Conclusions and Relevance

Findings suggest that psilocybin with therapy is efficacious in treating MDD, thus extending the results of previous studies of this intervention in patients with cancer and depression and of a nonrandomized study in patients with treatment-resistant depression.


Trial Registration –  ClinicalTrials.gov Identifier: NCT03181529




Key Points:


Eligibility Criteria and Design


  • Patients were eligible for study participation if they had been diagnosed with moderate/severe major depressive disorder episodes (in line with the structured clinical interview for DSM-5 and the GRID-Hamilton depression rating scale (score ³ 17)).


  • Aged between 21-75



  • Self-reported no current pharmacotherapy for depression



  • Participants did not take any antidepressants for a minimum of 5 half-lives prior to screening and up to 4 months post-enrollment. This ensured no conflicting drug-drug interactions rendered results invalid.



  • After screening, 27 participants were randomized to either an immediate treatment group or a delayed treatment group.



  • Delayed treatment acts as control, as it allows for a comparison between immediate effects of psilocybin treatment vs any potential spontaneous improvements. The delay period was 8 weeks in length.



  • Total intervention period (period of psilocybin treatment) was 8 weeks with a minimum of 18 in-person visits. 2 psilocybin administration sessions were scheduled, an average of 1.6 weeks apart, each including 2 session facilitators. Initial psilocybin dose was relatively high at 20mg/70kg, and slightly higher at the time of the secondary dose (30mg/70kg). Facilitators were present to respond to participants needs during the administration session.

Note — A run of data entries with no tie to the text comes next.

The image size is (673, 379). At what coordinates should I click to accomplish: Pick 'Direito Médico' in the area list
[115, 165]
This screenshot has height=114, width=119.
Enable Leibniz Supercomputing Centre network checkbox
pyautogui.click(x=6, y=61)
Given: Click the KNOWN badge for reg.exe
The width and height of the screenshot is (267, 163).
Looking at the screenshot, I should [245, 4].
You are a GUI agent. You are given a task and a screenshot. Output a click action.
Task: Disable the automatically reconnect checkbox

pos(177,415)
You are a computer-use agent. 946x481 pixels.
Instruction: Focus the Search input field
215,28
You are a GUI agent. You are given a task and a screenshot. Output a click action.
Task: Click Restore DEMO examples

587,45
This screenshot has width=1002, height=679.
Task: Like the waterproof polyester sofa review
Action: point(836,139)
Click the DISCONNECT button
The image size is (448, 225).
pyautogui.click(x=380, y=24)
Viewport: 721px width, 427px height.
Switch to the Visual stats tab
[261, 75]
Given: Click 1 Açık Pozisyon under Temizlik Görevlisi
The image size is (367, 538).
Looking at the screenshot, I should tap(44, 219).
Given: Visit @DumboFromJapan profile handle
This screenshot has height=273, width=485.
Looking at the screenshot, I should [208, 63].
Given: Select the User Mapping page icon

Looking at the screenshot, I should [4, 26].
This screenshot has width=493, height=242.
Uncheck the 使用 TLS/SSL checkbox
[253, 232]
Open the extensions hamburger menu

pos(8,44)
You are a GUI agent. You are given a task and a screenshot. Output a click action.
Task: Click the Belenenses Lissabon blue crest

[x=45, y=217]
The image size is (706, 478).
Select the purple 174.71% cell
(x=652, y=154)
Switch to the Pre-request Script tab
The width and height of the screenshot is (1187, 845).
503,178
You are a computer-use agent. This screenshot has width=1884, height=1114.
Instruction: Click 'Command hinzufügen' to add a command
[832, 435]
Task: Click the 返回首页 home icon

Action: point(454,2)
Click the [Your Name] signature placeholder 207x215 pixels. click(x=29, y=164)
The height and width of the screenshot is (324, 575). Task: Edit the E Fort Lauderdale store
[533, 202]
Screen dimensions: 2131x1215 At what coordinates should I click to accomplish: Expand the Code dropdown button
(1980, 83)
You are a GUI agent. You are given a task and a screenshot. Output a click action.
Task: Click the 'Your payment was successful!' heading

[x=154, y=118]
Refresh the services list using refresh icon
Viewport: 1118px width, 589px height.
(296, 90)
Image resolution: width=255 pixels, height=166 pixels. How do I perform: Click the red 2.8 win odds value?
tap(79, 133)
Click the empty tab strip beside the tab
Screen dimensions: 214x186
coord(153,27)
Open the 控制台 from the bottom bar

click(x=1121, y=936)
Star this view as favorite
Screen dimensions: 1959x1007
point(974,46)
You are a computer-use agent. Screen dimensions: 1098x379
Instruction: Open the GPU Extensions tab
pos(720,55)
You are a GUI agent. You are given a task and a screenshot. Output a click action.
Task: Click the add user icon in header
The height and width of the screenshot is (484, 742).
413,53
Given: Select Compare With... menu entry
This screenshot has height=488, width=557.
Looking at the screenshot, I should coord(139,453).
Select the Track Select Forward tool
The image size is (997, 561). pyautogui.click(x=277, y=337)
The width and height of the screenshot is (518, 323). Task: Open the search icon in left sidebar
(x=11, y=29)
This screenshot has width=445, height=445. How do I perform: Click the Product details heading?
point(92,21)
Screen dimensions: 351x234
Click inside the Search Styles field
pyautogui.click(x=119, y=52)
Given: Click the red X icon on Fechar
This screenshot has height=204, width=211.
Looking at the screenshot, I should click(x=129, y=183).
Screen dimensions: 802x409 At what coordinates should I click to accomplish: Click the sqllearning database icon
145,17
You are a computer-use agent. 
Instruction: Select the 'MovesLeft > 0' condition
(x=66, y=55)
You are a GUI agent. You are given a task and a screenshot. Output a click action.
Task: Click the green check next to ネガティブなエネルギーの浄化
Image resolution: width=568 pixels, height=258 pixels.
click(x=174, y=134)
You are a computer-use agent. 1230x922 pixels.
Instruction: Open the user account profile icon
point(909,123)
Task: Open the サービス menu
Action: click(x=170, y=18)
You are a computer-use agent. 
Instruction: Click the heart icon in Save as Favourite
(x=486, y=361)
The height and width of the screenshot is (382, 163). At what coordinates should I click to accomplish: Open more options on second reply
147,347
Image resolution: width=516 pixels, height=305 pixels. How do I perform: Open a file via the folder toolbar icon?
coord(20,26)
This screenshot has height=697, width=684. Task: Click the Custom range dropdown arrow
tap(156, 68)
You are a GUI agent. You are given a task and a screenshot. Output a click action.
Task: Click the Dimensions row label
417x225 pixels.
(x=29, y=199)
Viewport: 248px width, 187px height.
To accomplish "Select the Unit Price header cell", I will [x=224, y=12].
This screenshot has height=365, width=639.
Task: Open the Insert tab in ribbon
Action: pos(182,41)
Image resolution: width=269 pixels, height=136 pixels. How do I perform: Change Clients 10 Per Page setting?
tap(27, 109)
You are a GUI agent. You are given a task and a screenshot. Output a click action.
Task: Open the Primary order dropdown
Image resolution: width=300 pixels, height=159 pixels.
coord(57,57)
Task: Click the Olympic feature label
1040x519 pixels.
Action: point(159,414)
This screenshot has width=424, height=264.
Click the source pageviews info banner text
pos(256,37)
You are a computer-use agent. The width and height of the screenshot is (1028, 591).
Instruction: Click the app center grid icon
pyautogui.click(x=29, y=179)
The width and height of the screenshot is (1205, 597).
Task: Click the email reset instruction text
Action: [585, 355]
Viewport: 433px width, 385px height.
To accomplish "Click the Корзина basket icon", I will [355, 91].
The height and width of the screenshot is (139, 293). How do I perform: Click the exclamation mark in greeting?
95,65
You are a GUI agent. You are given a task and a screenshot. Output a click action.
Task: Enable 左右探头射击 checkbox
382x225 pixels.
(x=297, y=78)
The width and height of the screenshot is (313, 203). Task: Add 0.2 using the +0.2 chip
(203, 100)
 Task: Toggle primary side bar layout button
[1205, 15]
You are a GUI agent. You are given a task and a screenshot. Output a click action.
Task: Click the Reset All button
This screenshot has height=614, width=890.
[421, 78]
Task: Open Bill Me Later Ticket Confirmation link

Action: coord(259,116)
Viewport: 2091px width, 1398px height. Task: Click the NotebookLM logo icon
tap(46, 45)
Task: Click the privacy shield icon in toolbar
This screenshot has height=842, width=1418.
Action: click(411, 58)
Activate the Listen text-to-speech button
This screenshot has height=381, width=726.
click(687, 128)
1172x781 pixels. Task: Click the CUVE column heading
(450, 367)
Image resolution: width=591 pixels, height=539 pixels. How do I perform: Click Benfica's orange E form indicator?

  • Psilocybin was administered in opaque gelatin capsules and ingested with roughly 100ml water.



  • This protocol was mirrored by the delayed treatment group 8 weeks after the group undergoing immediate treatment. For participant safety, regular in-person welfare visits were made






  • Primary outcome measure was the GRID-HAMD score which was performed by a blinded researcher at baseline and at weeks 1 and 4 following second psilocybin administration session for those in the immediate treatment group and at weeks 5 and 8 for those in the delayed treatment group.



  • In the group receiving immediate psilocybin treatment, 71% of participants exhibited a clinically significant improvement of symptoms at weeks 1 and 4 post-treatment



  • 58% (week 1) and 54% (week 4) of participants met the criteria for remission of depression.



  • GRID-HAMD scores were significantly more positive in the group receiving immediate treatment (measured at weeks 1 and 4) than in the delayed treatment group (measured at weeks 5 and 8 pre-treatment).




Concluding remarks: This study exhibits the potential of moderately high-dose psilocybin treatment to exert rapid antidepressant effects in those with major depressive disorder. Further research is needed into the neurophysiological mechanisms that underpin this action, however clinical trials remain positive.